War in Ukraine: Day 551
Rishika Yadav

War on Ground
On 28 August, according to Ukrinform, in Zaporizhzhia region’s reclaimed village of Robotyne, Ukraine’s defenders were consolidating their position, focusing on stabilization, demining, and preparation for further actions. Oleksandr Shtupun, the Joint Press Center’s spokesperson, highlighted recent progress southeast of Robotyne, enabling greater troop deployment and manoeuvrability. Anticipating resistance, Shtupun expects challenging fighting ahead for control of Tokmak, about 20 kilometers away.

On 28 August, despite Russia’s warning and the recent naval incidents, the Liberian-flagged cargo ship PRIMUS safely arrived in Istanbul after departing Odesa, becoming the second civilian vessel from Ukraine to sail since Russia’s exit from a UN-backed Black Sea grain export agreement.

On 28 August, according to Ukrinform, as confirmed by Dmytro Lunin, the head of the Poltava Regional Military Administration, a Russian attack struck an industrial facility in the Poltava region. He stated that details about casualties are being verified.

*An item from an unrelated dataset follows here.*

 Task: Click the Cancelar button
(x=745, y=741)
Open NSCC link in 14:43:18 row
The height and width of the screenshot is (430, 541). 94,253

On 27 August, Volodymyr Zelenskyy, Ukraine’s President, expressed his desire for holding presidential and parliamentary elections in 2024, contingent on legislative changes, funding from partners, and international observers even at the front lines. Zelenskyy engaged with Lindsey Graham, US Senator, acknowledging potential US support for holding elections during wartime. He emphasized the need for legal changes and financial assistance for legitimate elections, proposing observers in trenches to ensure fairness. Zelenskyy mentioned the challenge of enabling seven million Ukraine’s refugees to vote. He underscored the urgency of elections within a year, aiming to avoid a prolonged absence of elections.

The Moscow View
Claims by Russia

On 28 August, TASS reported that according to Maria Zakharova, Russia’s Foreign Ministry Spokeswoman, Sergey Lavrov, Russia’s Foreign Minister and Hakan Fidan, Turkey’s counterpart, are scheduled to hold talks in Moscow soon. The upcoming discussions reflect ongoing diplomatic engagement between the two countries amidst the complex regional situation.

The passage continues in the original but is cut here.